Which lines to output? The line containing "友だち追加はこちら (63, 2336)" and every line after it in the data below, each copied exactly.

□ □ □ □

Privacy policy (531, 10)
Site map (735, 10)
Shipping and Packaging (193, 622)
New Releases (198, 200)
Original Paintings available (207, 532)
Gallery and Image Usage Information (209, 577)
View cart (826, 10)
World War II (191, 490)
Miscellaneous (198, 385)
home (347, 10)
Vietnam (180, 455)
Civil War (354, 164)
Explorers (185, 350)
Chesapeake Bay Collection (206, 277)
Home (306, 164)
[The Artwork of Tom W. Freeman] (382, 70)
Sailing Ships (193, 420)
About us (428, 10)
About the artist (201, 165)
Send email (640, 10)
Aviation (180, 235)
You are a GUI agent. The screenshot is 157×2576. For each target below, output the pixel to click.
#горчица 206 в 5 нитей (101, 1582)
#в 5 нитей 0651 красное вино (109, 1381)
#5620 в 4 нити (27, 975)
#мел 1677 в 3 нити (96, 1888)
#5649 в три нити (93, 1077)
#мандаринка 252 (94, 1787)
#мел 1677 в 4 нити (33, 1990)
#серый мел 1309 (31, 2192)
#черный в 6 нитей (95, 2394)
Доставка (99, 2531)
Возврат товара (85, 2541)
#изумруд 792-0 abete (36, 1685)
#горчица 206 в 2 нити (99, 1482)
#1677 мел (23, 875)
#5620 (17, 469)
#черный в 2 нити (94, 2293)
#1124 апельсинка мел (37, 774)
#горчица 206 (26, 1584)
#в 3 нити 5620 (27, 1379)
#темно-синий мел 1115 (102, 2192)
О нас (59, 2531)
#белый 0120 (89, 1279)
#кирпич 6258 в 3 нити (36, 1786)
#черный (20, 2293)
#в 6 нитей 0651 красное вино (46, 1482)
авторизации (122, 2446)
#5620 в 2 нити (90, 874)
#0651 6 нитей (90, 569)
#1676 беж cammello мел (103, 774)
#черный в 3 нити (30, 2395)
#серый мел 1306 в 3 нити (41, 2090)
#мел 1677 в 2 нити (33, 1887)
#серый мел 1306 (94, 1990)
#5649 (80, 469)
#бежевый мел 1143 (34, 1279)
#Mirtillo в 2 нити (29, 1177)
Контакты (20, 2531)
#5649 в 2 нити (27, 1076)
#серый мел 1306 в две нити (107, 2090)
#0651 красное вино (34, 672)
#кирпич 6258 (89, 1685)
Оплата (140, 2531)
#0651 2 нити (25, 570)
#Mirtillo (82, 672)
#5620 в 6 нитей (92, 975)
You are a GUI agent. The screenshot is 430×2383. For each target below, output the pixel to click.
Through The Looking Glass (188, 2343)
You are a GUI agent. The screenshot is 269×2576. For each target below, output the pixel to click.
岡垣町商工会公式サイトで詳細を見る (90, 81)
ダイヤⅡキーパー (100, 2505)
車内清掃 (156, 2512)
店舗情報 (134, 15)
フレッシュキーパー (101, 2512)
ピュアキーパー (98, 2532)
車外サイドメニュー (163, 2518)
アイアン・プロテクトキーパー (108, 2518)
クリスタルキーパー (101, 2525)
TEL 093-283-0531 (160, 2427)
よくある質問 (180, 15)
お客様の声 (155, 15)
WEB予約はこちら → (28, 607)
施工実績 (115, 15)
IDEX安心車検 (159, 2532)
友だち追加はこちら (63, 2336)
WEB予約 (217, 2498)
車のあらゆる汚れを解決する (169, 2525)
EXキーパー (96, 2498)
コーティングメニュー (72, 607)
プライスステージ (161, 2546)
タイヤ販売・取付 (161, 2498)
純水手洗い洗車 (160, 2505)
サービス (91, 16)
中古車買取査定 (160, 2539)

□ □ □ □

_SOLVED EXERCISE:_
友だち追加はこちら (63, 2336)
WEB予約 (217, 2498)
車のあらゆる汚れを解決する (169, 2525)
EXキーパー (96, 2498)
コーティングメニュー (72, 607)
プライスステージ (161, 2546)
タイヤ販売・取付 (161, 2498)
純水手洗い洗車 (160, 2505)
サービス (91, 16)
中古車買取査定 (160, 2539)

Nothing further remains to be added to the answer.